(Records contained in a dataset)
# # # # # # #

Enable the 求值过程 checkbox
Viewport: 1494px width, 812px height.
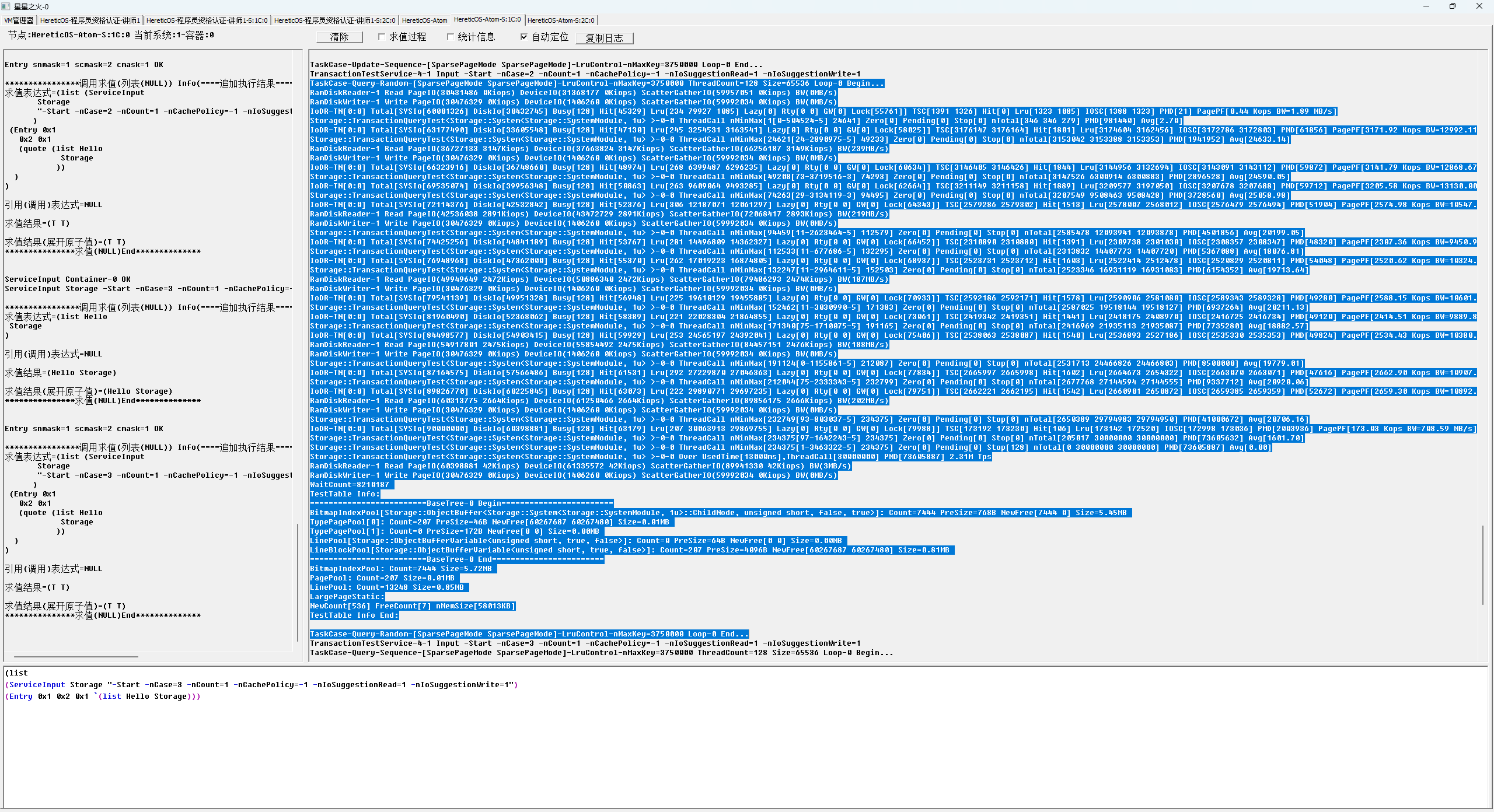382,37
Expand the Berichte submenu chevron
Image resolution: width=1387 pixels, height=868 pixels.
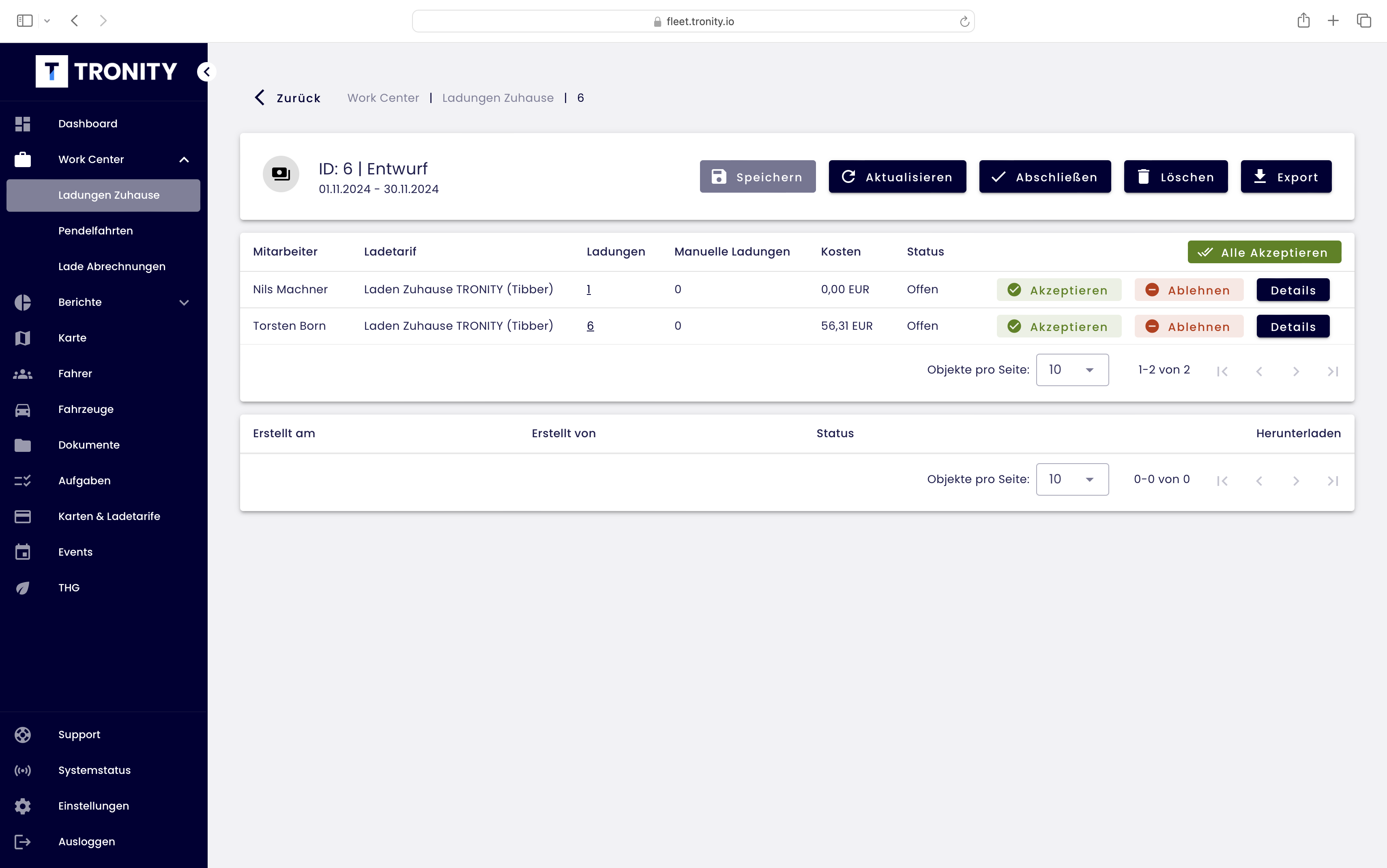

# # # # # # #

What to do
What the answer needs is every line from the one with "Viewport: 1494px width, 812px height." through the last line of the data, reproduced word for word and with pictures omitted.

Task response
Viewport: 1494px width, 812px height.
382,37
Expand the Berichte submenu chevron
Image resolution: width=1387 pixels, height=868 pixels.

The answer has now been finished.